# Thread: Polynomial irreducible over an extension

1. ## Polynomial irreducible over an extension

Can someone verify whether or not this proof works for me? Thanks.

Suppose that $\displaystyle p(x) \in F[x]$ and $\displaystyle E$ is a finite extension of $\displaystyle F$. If $\displaystyle p(x)$ is irreducible over $\displaystyle F$ and $\displaystyle \mbox{deg}(p(x))$ and $\displaystyle [E:F]$ are relatively prime, show that $\displaystyle p(x)$ is irreducible over $\displaystyle E$.

Suppose $\displaystyle p(x)$ is reducible over $\displaystyle E$. Then $\displaystyle p(x)$ has a root in $\displaystyle E$, call it $\displaystyle a$ (this part feels true but I can't verify it nicely...basically if it's reducible but not by splitting out $\displaystyle x-a$, the coefficients will be from $\displaystyle F$, but then it would be reducible over $\displaystyle F$).
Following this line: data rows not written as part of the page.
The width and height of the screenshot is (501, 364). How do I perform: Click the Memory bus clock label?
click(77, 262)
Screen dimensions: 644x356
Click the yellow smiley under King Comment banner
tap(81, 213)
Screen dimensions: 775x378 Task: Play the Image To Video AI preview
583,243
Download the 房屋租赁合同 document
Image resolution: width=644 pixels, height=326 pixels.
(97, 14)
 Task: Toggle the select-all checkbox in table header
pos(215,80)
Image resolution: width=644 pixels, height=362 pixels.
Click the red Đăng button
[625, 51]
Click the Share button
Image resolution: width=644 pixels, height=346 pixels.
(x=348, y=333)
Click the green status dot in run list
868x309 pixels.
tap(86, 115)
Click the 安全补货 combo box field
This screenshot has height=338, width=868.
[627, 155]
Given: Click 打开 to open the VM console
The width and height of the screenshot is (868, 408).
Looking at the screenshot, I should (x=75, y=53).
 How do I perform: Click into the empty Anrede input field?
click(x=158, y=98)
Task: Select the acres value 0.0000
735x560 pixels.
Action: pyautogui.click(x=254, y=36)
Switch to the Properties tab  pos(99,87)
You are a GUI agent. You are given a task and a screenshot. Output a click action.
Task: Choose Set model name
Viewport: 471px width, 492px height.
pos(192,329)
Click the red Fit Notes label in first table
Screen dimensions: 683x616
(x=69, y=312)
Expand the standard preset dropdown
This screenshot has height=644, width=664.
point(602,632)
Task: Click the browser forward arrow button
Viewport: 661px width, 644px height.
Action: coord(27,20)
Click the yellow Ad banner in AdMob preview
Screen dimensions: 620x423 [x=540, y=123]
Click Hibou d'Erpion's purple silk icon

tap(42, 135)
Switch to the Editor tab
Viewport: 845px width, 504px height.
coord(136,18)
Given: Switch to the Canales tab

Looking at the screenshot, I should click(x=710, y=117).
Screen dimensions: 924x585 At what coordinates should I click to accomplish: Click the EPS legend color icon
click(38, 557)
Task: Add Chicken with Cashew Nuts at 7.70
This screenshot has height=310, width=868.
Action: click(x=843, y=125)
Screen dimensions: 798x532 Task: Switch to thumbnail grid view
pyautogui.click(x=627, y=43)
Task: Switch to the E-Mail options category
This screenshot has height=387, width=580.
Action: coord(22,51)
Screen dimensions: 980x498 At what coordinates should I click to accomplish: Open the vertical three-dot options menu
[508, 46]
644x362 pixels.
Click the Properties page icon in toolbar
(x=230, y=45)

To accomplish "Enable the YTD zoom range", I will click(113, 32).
Take the subextension $\displaystyle F(a)$. Then since $\displaystyle F(a) \cong F[x]/\langle p(x) \rangle$ we have $\displaystyle [F(a):F]=\mbox{deg}(p(x))$. Then $\displaystyle [E:F]=[E:F(a)][F(a):F]$ but this implies that $\displaystyle [F(a):F]$ divides $\displaystyle [E:F]$ which it does not since $\displaystyle [F(a):F]=\mbox{deg}(p(x))$ and $\displaystyle \mbox{deg}(p(x))$ and $\displaystyle [E:F]$ are relatively prime.

2. ## Re: Polynomial irreducible over an extension

Originally Posted by AlexP
Can someone verify whether or not this proof works for me? Thanks.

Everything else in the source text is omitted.